In a statement, Reuters' editor-in-chief Stephen Adler said the organization regretted the decision and stands by Richters' reporting.
"We will continue to provide comprehensive and unbiased coverage from the country," Adler said.
Bahrain has been rocked by waves of unrest as its largely Shiite populace demands greater freedoms and equal rights from tiny island nation's Sunni rulers. But the royal family has come down hard, crushing demonstrators with the help of Gulf forces led by neighboring Saudi Arabia.
Journalists there have come under intense pressure as well, according to the Committee to Protect Journalist's Mohamed Abdel Dayem.
In a telephone interview, he detailed a series of attacks on journalists which he said "all amount to the same thing, which is clearing international journalists out of the country, or restricting their activities to the point where they can't cover the news."

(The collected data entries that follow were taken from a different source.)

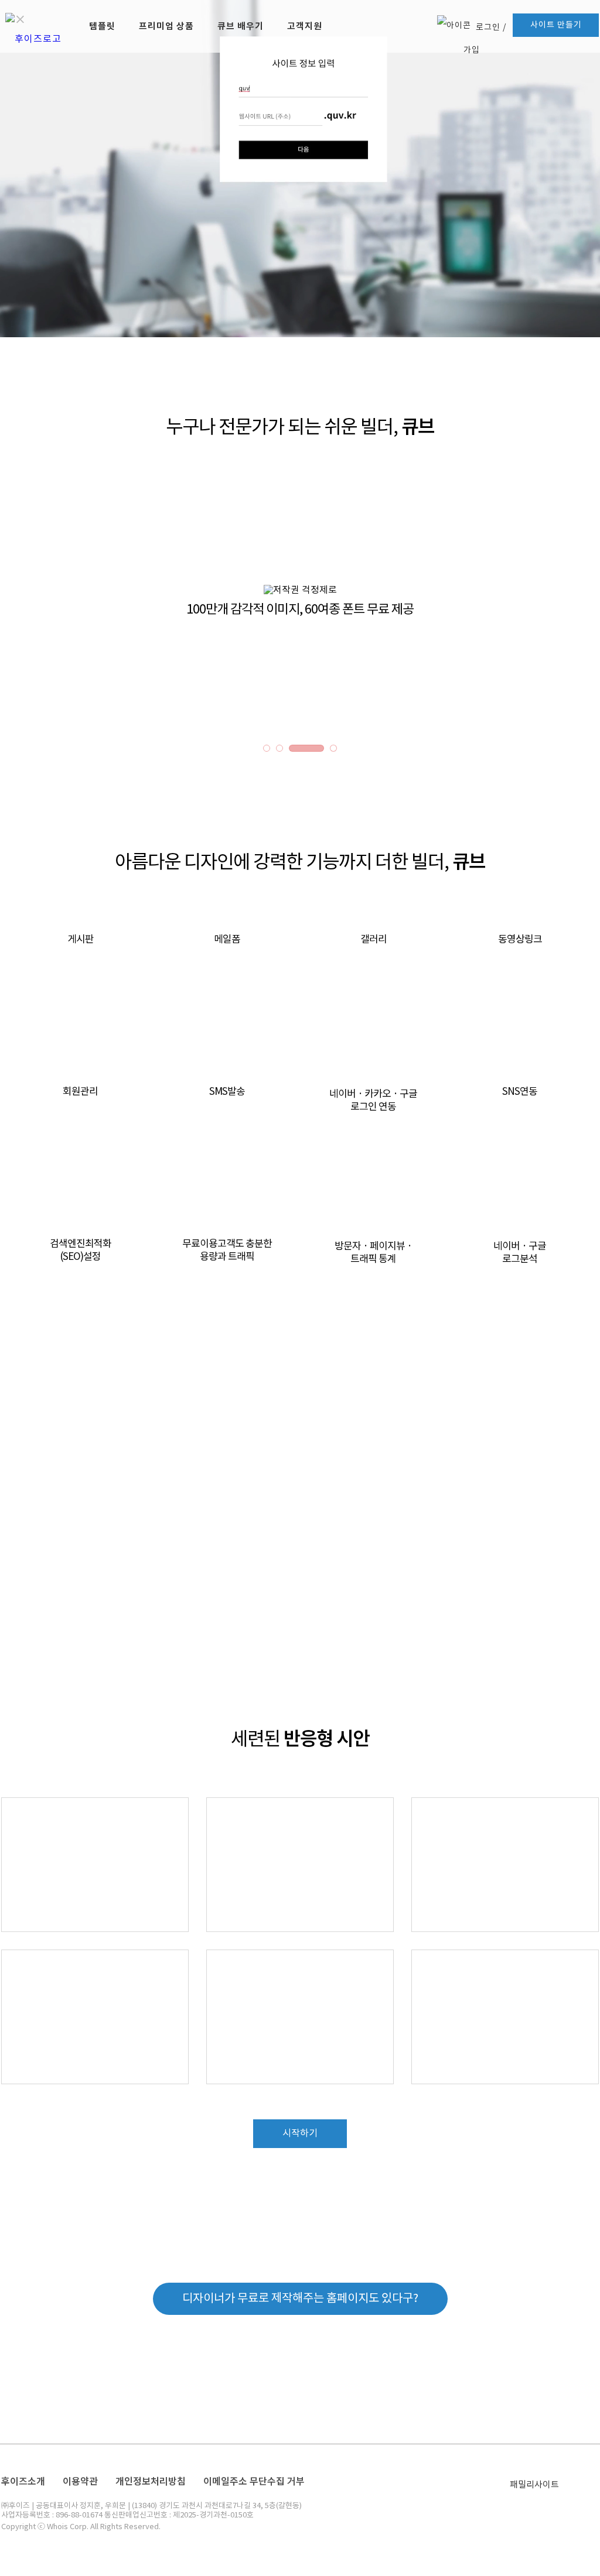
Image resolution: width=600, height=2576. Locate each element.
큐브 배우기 (240, 26)
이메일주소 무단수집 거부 (254, 2481)
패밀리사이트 (534, 2485)
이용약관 (80, 2481)
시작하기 (300, 2133)
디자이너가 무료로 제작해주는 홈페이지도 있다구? (300, 2299)
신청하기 (300, 1565)
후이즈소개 (23, 2481)
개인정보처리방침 (150, 2481)
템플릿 (102, 26)
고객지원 (304, 26)
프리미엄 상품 (166, 26)
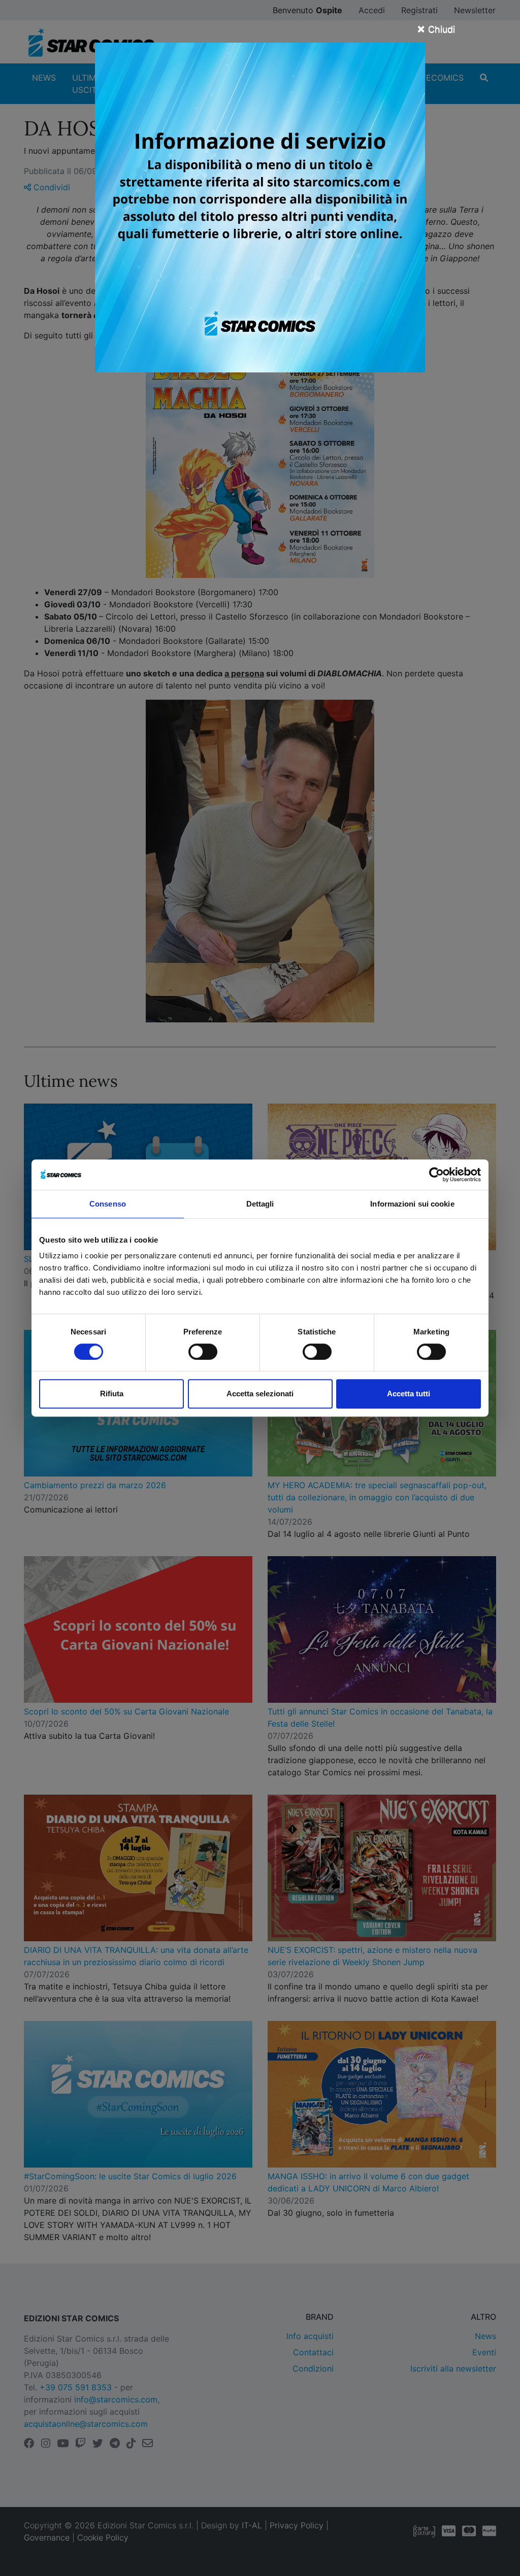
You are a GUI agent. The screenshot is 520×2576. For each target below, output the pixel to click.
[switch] (202, 1352)
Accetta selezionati (260, 1393)
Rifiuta (111, 1393)
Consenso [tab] (107, 1203)
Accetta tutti (408, 1393)
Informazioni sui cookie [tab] (412, 1203)
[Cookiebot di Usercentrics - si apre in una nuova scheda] (436, 1174)
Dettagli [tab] (260, 1203)
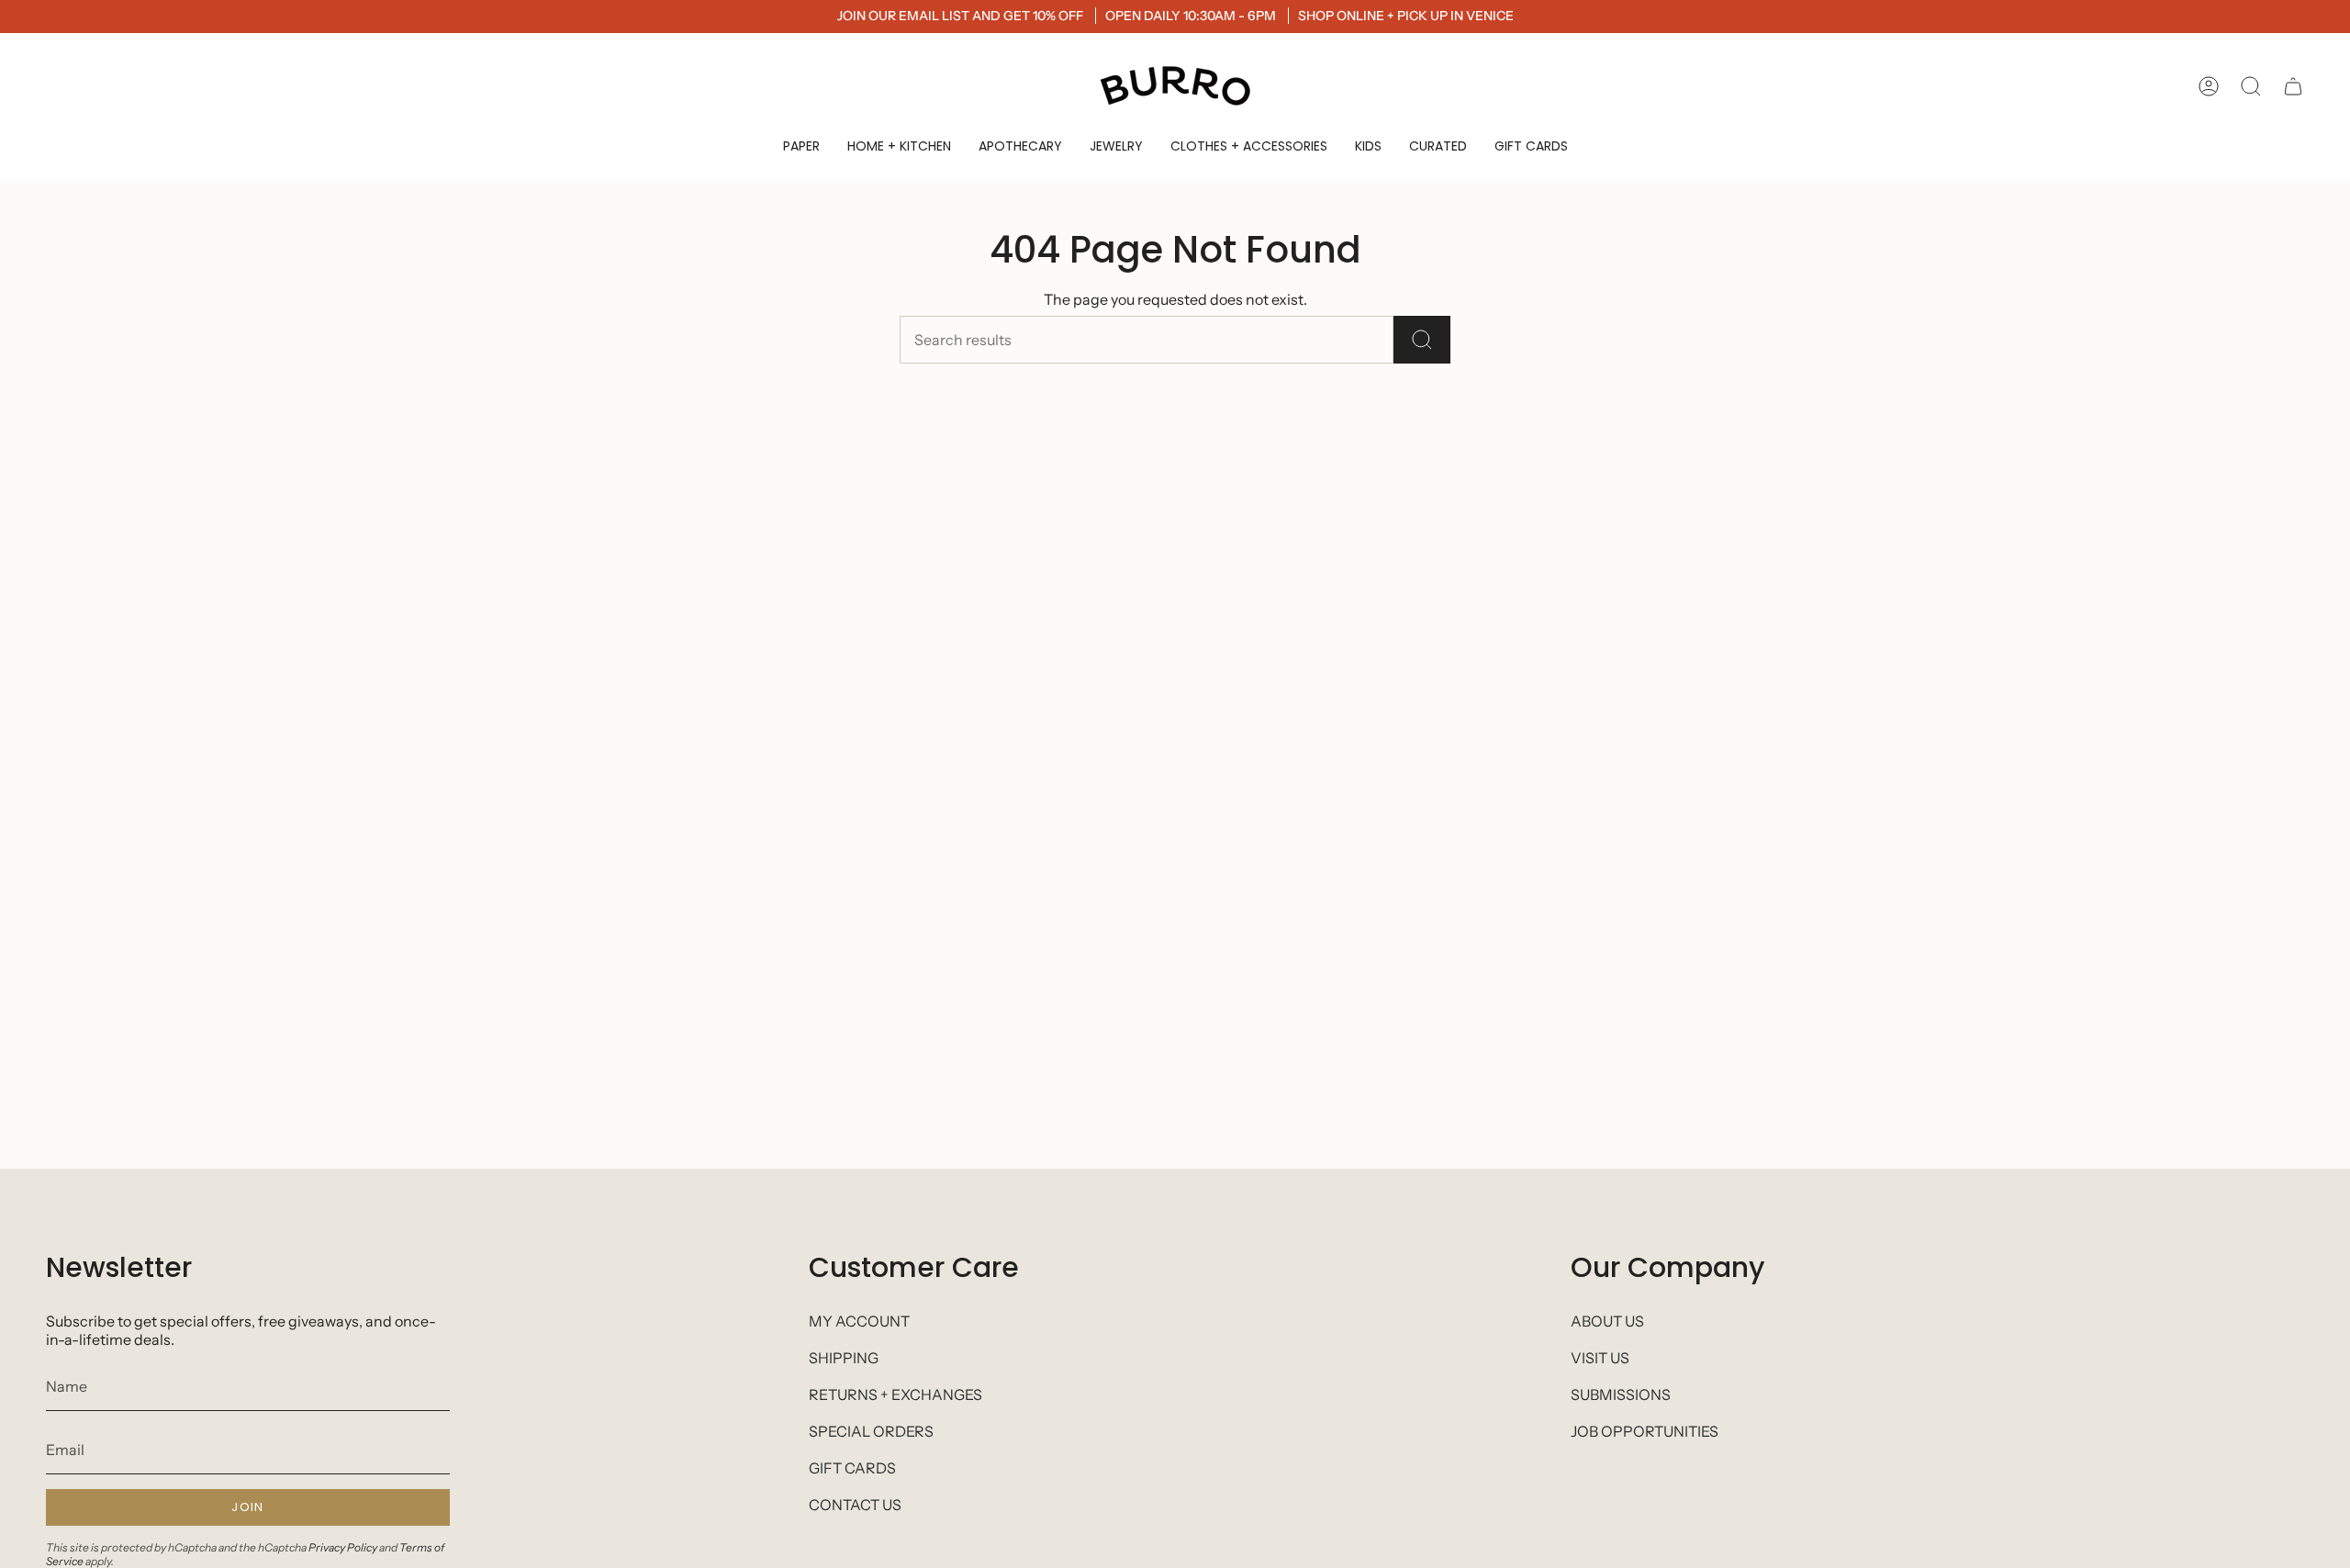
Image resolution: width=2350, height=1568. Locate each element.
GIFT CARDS (852, 1468)
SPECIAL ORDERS (871, 1431)
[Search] (1421, 340)
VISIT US (1600, 1358)
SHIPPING (843, 1358)
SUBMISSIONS (1621, 1394)
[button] (801, 146)
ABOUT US (1607, 1321)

He said the number of detained journalists was uncertain but put it in the double digits, adding that two members of the media -- Karim Fakhrawi, the founder of the opposition daily al-Wasat, and Zakariya Rashid Hassan al-Ashiri, a blogger -- have died in what Abdel Dayem called suspicious circumstances.
The Associated Press does not have a foreign national accredited as a journalist in Bahrain -- it uses Bahrainis to assist with its coverage there.